In keiner dieser Richtungen erreicht die Befreiung natürlich Voll­kommenheit. Das Engagement in der Welt verlangt seinen Zoll an Energie und auch an Perspektive. Aber wenn wir von der Reise nach innen zurückgekehrt, am Wirken im Bereich des Tätigseins teilnehmen, erkennen wir auch die periodische Notwendigkeit einer neuerlichen befreienden Flucht nach innen.
 
Rabindranath Tagore hat dies so ausgedrückt:
 
Unvollkommenes ist nicht eine Verneinung der Vollkommenheit, sondern Vollkommenheit, die stückweise in Erscheinung tritt.
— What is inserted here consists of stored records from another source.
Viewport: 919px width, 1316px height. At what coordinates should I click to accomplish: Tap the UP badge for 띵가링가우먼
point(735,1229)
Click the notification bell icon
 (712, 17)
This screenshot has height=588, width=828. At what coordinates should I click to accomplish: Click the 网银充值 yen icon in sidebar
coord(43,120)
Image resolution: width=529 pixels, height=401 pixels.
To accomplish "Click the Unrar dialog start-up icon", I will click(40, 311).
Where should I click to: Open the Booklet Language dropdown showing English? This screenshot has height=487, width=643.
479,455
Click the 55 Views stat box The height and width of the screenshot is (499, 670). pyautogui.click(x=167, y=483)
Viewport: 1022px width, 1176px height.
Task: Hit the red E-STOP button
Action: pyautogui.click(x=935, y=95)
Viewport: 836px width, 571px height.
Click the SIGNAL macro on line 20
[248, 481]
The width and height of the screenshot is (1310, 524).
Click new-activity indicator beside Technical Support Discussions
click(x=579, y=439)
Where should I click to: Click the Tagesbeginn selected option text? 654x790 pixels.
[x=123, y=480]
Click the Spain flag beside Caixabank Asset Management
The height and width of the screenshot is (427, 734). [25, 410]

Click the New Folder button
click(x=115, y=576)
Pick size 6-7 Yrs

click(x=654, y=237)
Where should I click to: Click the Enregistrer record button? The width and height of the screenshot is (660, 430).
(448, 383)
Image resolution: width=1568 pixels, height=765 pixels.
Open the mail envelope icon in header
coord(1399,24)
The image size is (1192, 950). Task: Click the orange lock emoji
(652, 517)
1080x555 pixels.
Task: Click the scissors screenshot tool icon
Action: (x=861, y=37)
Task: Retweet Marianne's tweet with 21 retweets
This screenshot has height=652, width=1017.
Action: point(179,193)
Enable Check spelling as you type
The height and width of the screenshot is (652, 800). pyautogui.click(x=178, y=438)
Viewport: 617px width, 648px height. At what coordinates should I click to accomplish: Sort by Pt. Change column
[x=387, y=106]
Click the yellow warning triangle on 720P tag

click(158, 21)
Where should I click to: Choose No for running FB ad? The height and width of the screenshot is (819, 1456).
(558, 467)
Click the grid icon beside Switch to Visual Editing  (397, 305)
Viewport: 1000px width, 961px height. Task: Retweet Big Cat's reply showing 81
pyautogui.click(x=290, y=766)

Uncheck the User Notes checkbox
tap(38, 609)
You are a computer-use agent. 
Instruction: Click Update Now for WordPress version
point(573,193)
End­lichkeit in kein Gegensatz zur Unendlichkeit, sondern Unendlichkeit, die sich innerhalb von Grenzen offenbart.
 
Jeder Gedanke eines Menschen geht, sobald er entwickelt ist, in die inneren Welten über und wird zu einer tätigen Wesenheit, indem er sich mit einem Elemental verbindet — verschmilzt, könnte man sagen — , das heißt mit einer der halbintelligenten Kräfte der Natur­reiche. Er lebt als eine aktive Intelligenz weiter — ein vom Verstand gezeugtes Geschöpf — für eine längere oder kürzere Periode, ent­sprechend der ursprünglichen Intensität der Gehirntätigkeit, die es erzeugte. So wird ein guter Gedanke als aktive wohltätige Kraft ver­ewigt, ein böser Gedanke aber als ein übelwollender Dämon. So bevölkert der Mensch seinen Weg im Raum ständig mit einer selbstgeschaffenen Welt, erfüllt mit den Sprößlingen seiner Phan­tasien, Begierden, Impulse und Leidenschaften. Er schafft so eine Strömung, die auf jeden empfängnisfähigen nervlichen Körper ein­wirkt, der in Berührung mit ihr kommt, und zwar nach dem Maß seiner dynamischen Intensität. Der Buddhist nennt dies seine „Skandhas", der Hindu gibt ihm den Namen „Karma".